Henderson Land secured the most aggressive negative yield structure in the Asian convertible universe yesterday with the pricing of a HK$5.75 billion ($737 million) deal via Goldman Sachs. Like every large convertible put out to competitive bid, final terms were controversial and the deal needed to be re-priced before it could clear the market.
Three banks - Credit Suisse First Boston, Goldman Sachs and Morgan Stanley - are believed to have bid for the mandate, with Goldman awarded the deal on Wednesday after pitching the most aggressive put price - the main variable. A deal was subsequently launched at par after Asia's close Thursday, only to be re-priced at 99% three hours later, before closing just under two times covered.
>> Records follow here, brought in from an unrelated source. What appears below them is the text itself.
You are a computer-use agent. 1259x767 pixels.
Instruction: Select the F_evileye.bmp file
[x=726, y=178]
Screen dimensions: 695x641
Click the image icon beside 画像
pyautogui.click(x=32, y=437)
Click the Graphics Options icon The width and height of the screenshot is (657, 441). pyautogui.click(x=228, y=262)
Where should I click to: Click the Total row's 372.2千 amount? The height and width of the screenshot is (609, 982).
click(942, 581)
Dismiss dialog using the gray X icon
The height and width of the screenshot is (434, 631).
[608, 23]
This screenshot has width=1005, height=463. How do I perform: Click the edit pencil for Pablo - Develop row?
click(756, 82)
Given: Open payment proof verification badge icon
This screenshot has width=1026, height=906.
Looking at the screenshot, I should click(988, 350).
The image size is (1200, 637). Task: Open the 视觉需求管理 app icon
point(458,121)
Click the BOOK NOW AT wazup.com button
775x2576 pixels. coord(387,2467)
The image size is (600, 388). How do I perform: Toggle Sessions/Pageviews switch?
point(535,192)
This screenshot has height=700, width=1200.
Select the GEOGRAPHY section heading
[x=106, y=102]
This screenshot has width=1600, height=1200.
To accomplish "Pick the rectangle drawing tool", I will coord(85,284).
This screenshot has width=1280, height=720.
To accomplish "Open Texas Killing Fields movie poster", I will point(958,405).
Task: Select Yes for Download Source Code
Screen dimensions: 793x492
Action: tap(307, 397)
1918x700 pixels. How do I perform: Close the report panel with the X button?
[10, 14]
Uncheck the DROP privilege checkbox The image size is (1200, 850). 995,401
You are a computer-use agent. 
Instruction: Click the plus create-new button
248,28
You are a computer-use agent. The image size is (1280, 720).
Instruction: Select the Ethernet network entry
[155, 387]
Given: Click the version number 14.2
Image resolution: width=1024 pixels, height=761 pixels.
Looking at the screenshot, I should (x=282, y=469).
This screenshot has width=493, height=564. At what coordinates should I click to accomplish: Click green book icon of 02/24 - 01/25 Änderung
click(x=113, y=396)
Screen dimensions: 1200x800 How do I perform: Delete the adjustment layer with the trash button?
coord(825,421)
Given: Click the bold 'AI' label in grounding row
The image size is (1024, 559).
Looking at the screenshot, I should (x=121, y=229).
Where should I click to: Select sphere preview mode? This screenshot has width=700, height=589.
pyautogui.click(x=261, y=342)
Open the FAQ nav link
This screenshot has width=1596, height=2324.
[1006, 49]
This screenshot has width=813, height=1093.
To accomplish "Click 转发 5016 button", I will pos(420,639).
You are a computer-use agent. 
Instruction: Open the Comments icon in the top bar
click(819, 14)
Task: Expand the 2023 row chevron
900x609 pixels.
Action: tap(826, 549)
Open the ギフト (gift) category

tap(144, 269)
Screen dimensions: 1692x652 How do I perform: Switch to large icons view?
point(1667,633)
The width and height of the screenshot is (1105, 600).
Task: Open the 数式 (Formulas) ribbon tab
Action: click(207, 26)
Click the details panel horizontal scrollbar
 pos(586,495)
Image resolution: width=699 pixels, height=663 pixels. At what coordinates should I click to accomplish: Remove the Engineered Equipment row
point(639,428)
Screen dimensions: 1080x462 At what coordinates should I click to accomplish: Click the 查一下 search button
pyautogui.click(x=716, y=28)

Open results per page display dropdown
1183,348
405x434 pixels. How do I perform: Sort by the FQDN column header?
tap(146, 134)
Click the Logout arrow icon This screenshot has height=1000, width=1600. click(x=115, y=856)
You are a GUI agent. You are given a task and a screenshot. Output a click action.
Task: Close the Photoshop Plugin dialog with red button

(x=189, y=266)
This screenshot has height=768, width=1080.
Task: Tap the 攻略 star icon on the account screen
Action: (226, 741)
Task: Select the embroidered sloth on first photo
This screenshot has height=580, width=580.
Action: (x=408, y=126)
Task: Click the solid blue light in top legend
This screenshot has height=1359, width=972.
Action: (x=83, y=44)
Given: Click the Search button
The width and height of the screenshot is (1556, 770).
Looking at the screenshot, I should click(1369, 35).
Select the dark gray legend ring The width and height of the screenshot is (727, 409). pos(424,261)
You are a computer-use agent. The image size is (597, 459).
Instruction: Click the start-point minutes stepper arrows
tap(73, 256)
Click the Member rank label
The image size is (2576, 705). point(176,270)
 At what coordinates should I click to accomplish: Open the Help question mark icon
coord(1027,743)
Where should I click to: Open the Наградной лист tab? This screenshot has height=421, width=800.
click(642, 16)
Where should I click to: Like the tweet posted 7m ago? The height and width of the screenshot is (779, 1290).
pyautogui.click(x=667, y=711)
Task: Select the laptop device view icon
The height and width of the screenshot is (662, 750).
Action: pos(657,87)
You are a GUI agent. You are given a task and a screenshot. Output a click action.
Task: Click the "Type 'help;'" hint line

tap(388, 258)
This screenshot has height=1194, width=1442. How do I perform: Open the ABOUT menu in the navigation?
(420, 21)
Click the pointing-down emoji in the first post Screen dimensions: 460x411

Terms comprise a two-year final maturity with a coupon of 1%, a one-year put at 92% and redemption at 82% to give a negative yield of minus 8.37% (based on a par issue price). There is also a call option after six months subject to a 120% hurdle.
In terms of the conversion premium, the deal was marketed on a 20% to 22% indicative range and priced at 20% to the stock's HK$40.8 spot close.
Underlying assumptions show a bond floor of 92.1% and implied volatility of 33.2% (par issue price) or 32.1% (99% price). These assumptions are based on a credit spread of 50bp over Libor, dividend protection above 2%, a stock borrow cost of 75bp and 260 volatility of 35.4%.
Hedge funds' main sensitivity appears to have centred around having to pay eight points for a fully valued one-year option on a low volatility stock. As one bond specialist comments, "It's a lot to pay for a short dated option and investors would have been asking themselves how likely volatility levels are to rise. Global volatility levels are currently still falling and compounding this, property is considered a low vol sector."
"This is also a sizeable deal," the specialist continues. "As such, once the lead starts selling a large amount of volatility, investors put on hedges and volatility levels come down even further. If you look at where Henderson Land options are trading in the OTC market, it would suggest that an implied volatility level in the high 20's or touching 30 would have been more appropriate."
For outright accounts, the main issue would have been the potential for stock price performance given Henderson Land's rise from a low of HK$18.15 in March last year to HK$40.8 at the time of pricing. Says one banker, "If you're concerned the sector has reached a peak, then you have eight points of downside, only a year to make money and the loss of 20% upside. It's not a screaming buy."
Yet, most agree that final terms only marginally erred over the edge and Goldman certainly tried to rectify the situation by sacrificing a chunk of its 1.75% fee to ensure the deal cleared the primary market. Where the transaction then went on to trade in the secondary market is open to debate.
While some claimed it was bid marginally above issue price at 99% to 99.25%, London-based brokers were seeing a market around the 98% to 98.375% level.
However, the real test will be how successfully the deal beds down over the first few days of secondary trading after knee-jerk selling pressure eases. The greenshoe was fully exercised at launch and about 50 investors were reported in a book, which split roughly 40% offshore US, 35% Europe and 25% Asia.
For Henderson, a convertible structure certainly made sense given it was not keen to raise straight equity again so soon after last autumn's placement. The issuer is also likely to be extremely happy with the terms it was able to achieve.